Thursday, October 28, 2010

Interview with a Comic Diva Part Deux: Yamaneika Saunders


A little over a year ago, I met a a beautiful and hilarious woman by the name of Yamaneika Saunders. A year ago August, I published my first interview with this sexy, sassy, no holds bar maven of the microphone. Over the last year, though I have not gotten to see her as much as I would like, I have gotten to know her better, and I love everything about this human being. From her art to her heart, I am a true blue fan of this gem of a stand up comedienne. Yama is an inspiration to me, and I am very happy to present this new interview with her.

Thank you to Yama for providing this very real, very straight up (no pun intended) conversation.


1. You have a keen and vivid sense of the political, talk about how your art as a comedian and your incisive political wit cross? How does your politics as a back woman inform how you choose your topics for your comedy?

Whether I like it or not, I am grouped into this "angry black woman" category, for the sheer fact that I'm loud, black, big and female - so right off the bat there are going to be generalizations. I take it in stride. I am definitely trying to carve out my own unique voice, in hopes that the world will see I'm not defined by my sub-culture.

It's important for me to take on certain topics, as well as, trying to veer from being marginalized and characterized by my physical identity.

2. A few months ago, you thought about giving up on comedy. Let me first say that I am damn glad that you didn't, but can you talk a little bit about what brought you to the point of making that decision? You decided to continue gifting us with laughter, can you talk about why you choose to keep doing stand up?

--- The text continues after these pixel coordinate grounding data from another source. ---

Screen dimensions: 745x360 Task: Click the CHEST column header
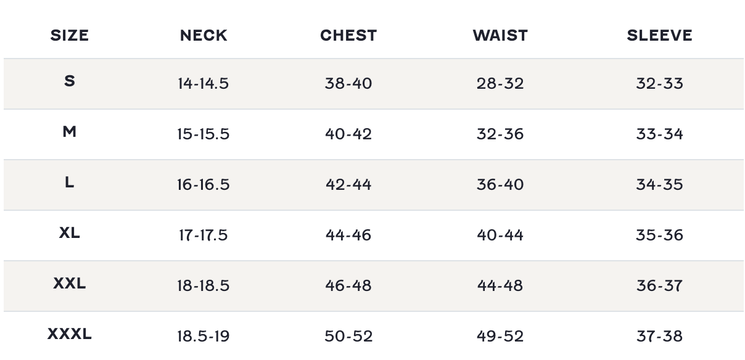click(x=348, y=36)
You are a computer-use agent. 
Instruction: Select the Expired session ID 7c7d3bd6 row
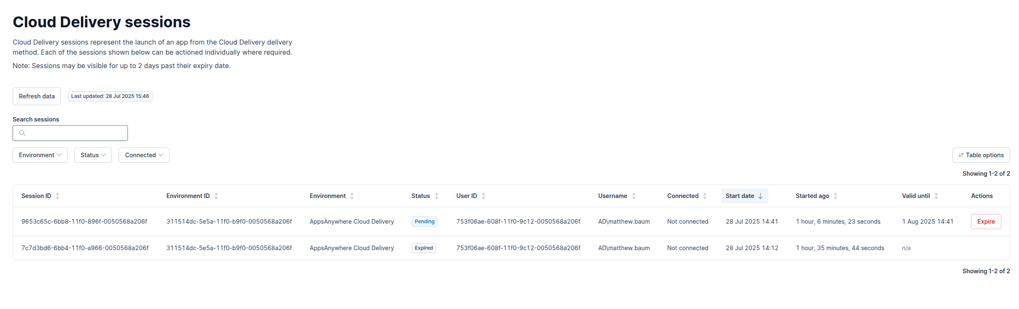pos(85,248)
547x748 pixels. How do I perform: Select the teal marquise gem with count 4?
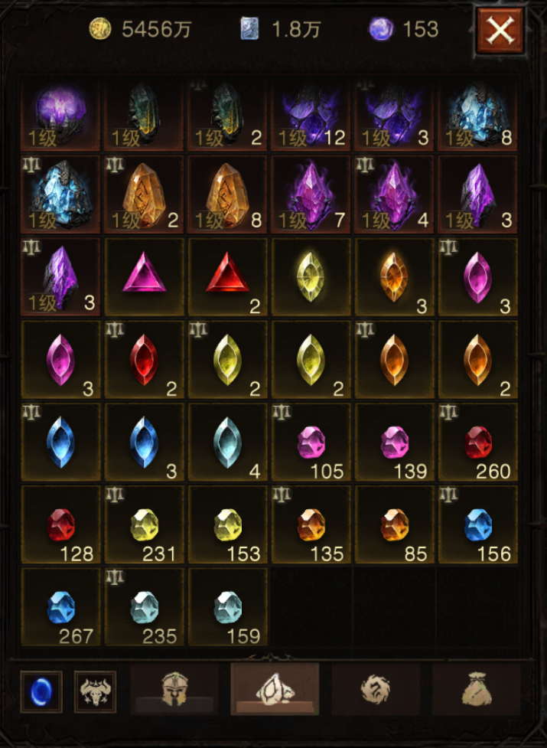pyautogui.click(x=228, y=443)
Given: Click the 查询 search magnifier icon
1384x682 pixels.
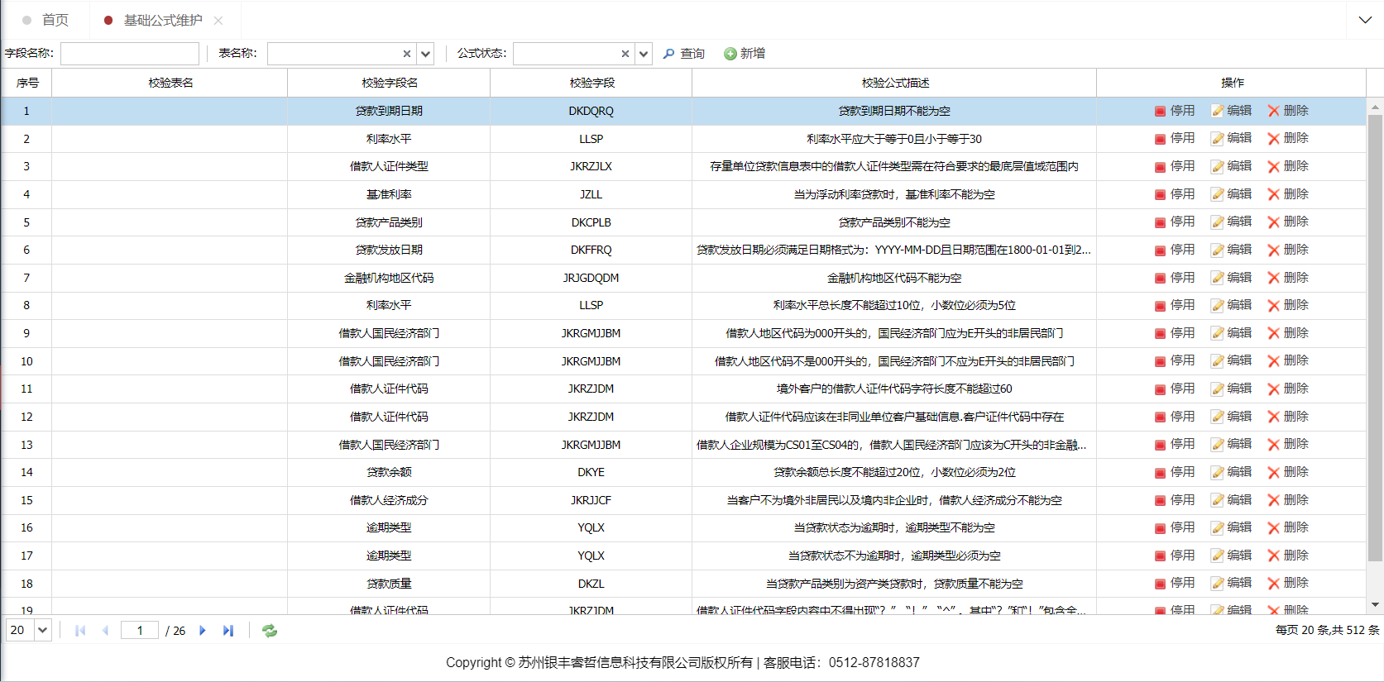Looking at the screenshot, I should [668, 54].
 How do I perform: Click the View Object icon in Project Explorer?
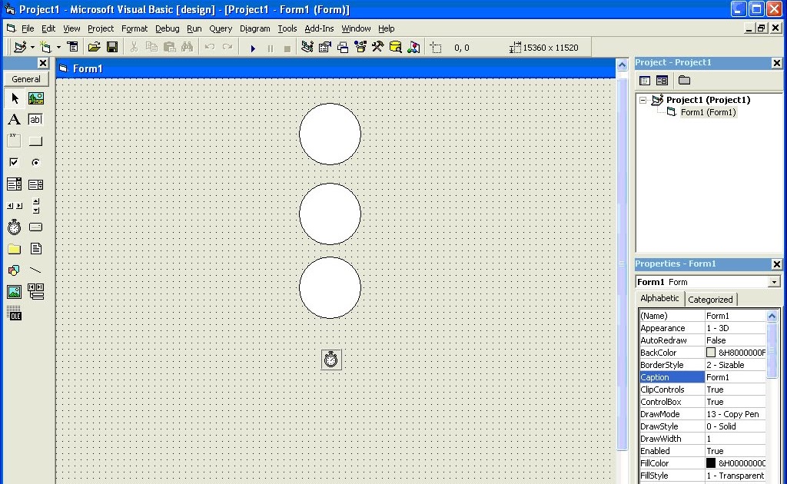[x=662, y=81]
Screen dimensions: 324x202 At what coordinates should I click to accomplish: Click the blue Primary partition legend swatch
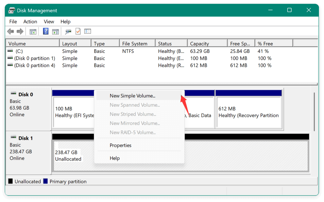click(45, 181)
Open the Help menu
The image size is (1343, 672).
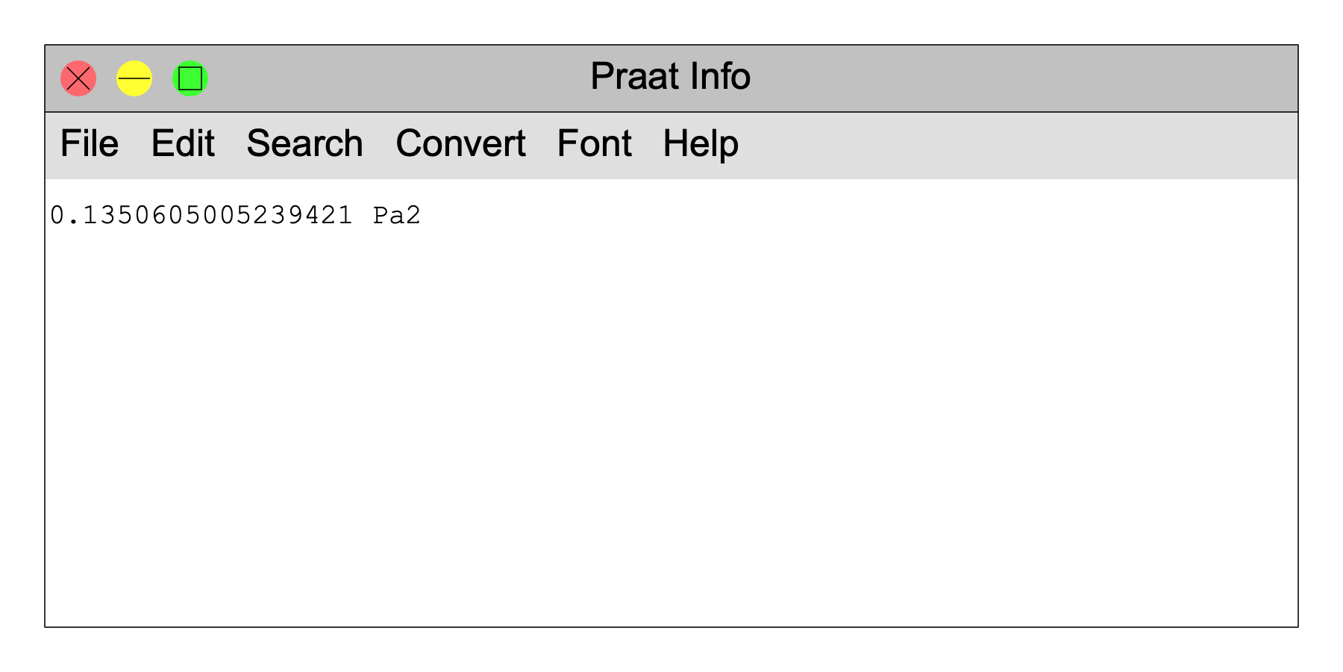pos(701,143)
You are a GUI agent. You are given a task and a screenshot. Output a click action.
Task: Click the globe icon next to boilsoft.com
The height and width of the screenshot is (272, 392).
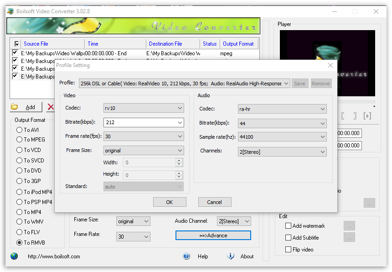(14, 256)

Well, its still part of the plan for me to take a break. The reason is not that I don't love comedy, I just don't love the business of comedy. I'm always going to be a performer, its in my blood, but if I can't use my gift to save a life or change one then I'm failing. So, its quite possible you might see me make a switch into the ministry very soon. I can tell jokes from the pulpit.

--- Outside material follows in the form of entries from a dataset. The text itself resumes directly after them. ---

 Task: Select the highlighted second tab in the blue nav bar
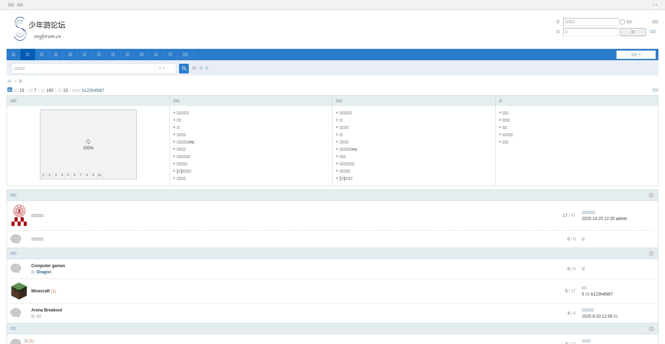tap(27, 55)
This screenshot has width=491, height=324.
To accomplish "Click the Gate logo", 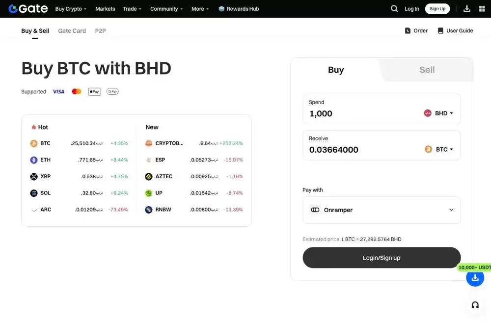I will coord(28,9).
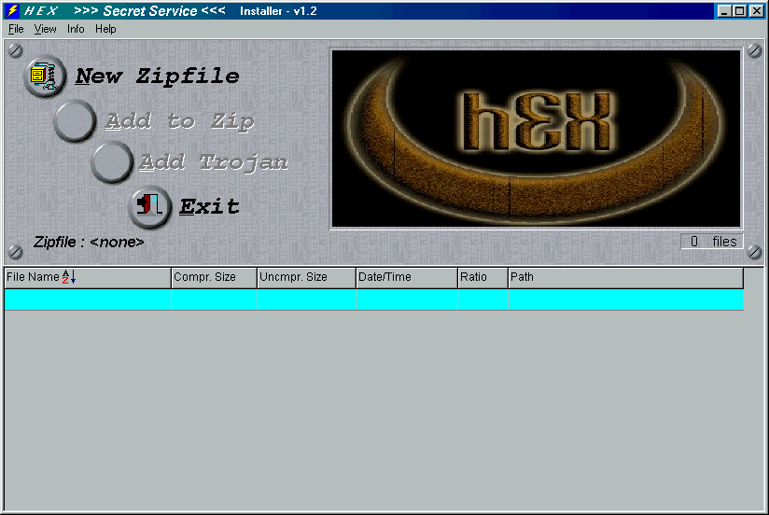Open the View menu
The image size is (769, 515).
(x=45, y=29)
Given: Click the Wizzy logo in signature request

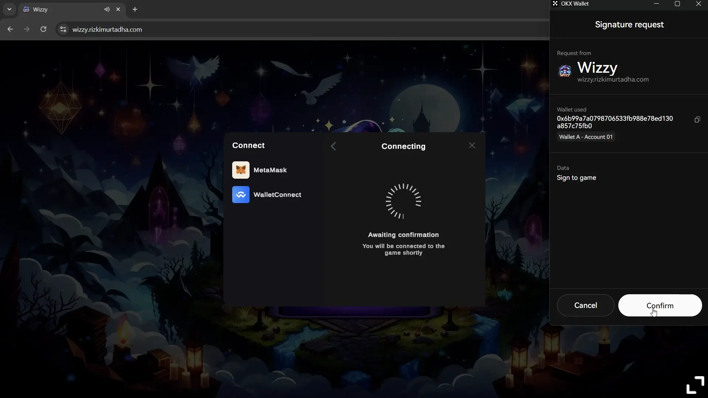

3. We are in a recession, duh, how has that impacted your work as a comedian? And, in this climate, who, if anyone, of your peers is "making it?"

The recession affects the city, a lot, because people want to keep tight with the purse and the clubs want to make money so there are requirements when you come to shows. I try to make it worth everyone's wild when they come and see me, trust me no one is going to say "I wasted money on that show" even if I'm the only person who does well that night, I give 100% and its often times is enough to overshadow a bad night overall (that sounds cocky, but I'm keeping it real) that's not to say I don't have my moments but after being the game so long they are few and far between.

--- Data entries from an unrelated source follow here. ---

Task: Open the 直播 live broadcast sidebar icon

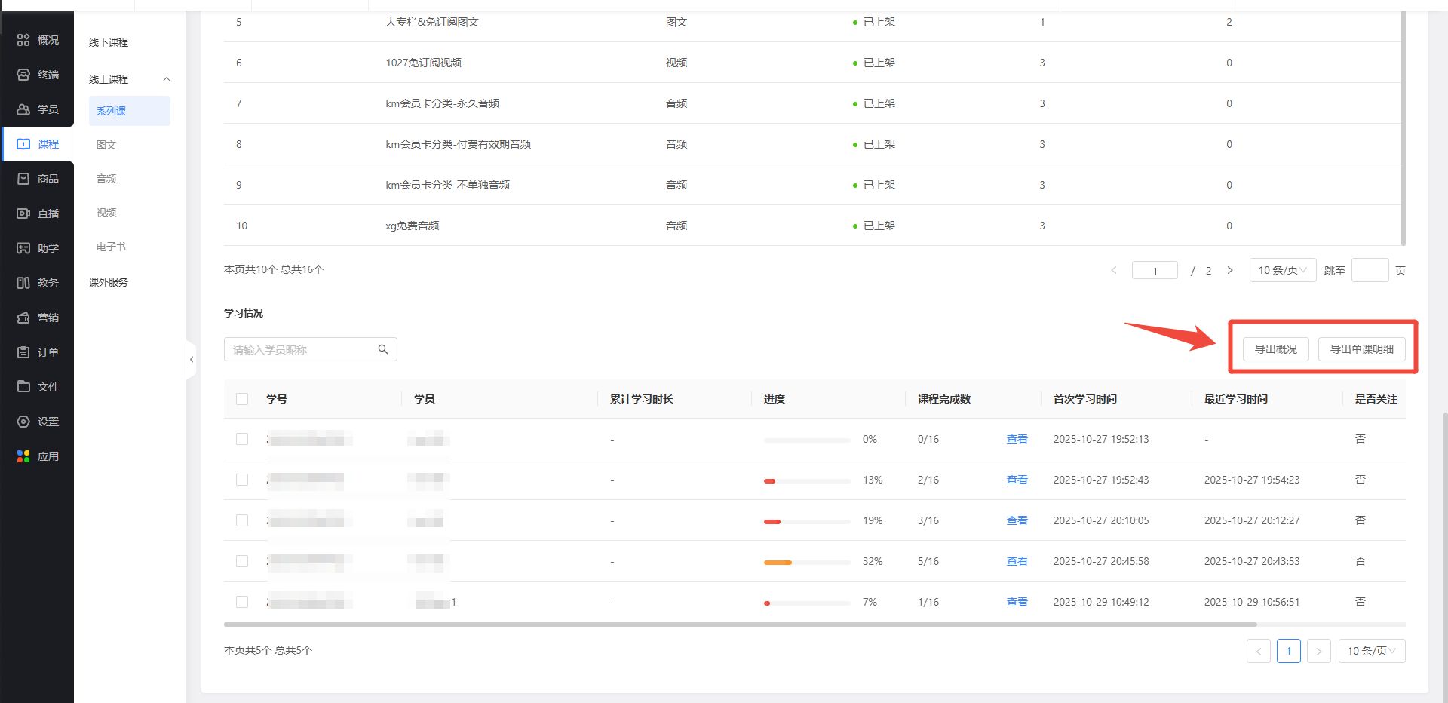Action: 23,213
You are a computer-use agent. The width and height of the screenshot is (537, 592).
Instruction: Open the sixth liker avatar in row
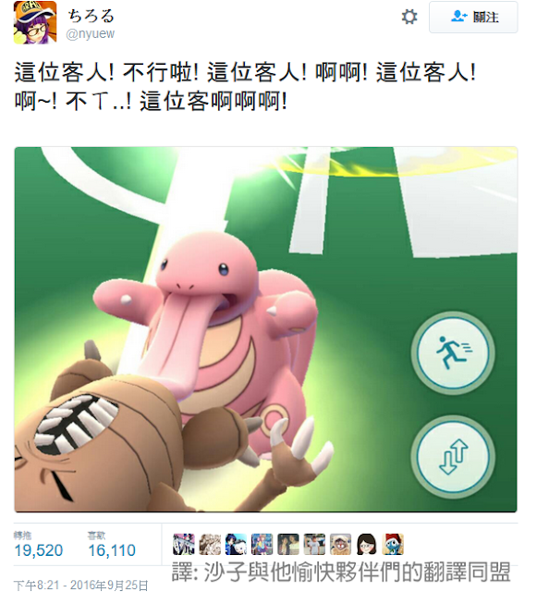pos(314,544)
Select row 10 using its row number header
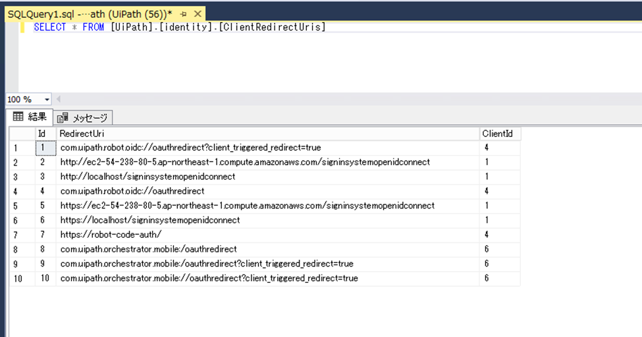 coord(18,278)
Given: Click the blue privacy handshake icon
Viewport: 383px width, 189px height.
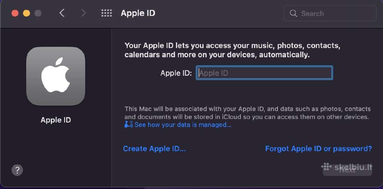Looking at the screenshot, I should (x=129, y=124).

I'm not sure who is making it, we all get opportunities and they seem like they are gong to pan into something, but you just never know. Most of my peers in this game have set such a high standard for "making it" that I think when everyone knows our name we feel like we are "making it". I sometimes get a little ahead of myself because I'll go out to a club and I'll be surprised when someone says "Oh, I saw you at this place or that place" and I'm like "Really? You remember me?"

4. You have an amazing spirit and an obvious strength. Where does that come from? How do you re-energize yourself and keep yourself moving forward?

Thank you, for saying that! It's tough because I as an individual am very weak, in my opinion; the fortitude that I have is from God, without Him I wouldn't even wake up out of the bed. He keeps telling me He has me in His arms, so I step out on faith. My mother also keeps me grounded. She is always reminding me to be strong and stay positive. I have a good friend system too, even though I fight with all my friends and alienate them, the ones who stick around keep me tough, they don't take the shit from me so I can't take it from myself. So, by the time people see me on stage I've been picked up by all the above.

The audience also keeps my strong. I am super sensitive and I have so much I want to say to people, jolt them into reality that life is hard but so the fuck what?! Don't let a person treat you like shit. Don't accept shit! Those are my messages, so when I get on stage I just want to shout and yell and tell everyone FUCK IT ALL LETS LAUGH!

5. You have a show coming up on tonight at Comix in NYC...how can folks get tickets? Where else can they see you? What else do you have coming up?

Yes, the show at Comix is a hot one! Its been a minute since I've been back in the city, and since I go on the road often I sometimes don't get the chance to really get on at some of the clubs like I could, so its great when I'm able to do such a prestigious club like Comix.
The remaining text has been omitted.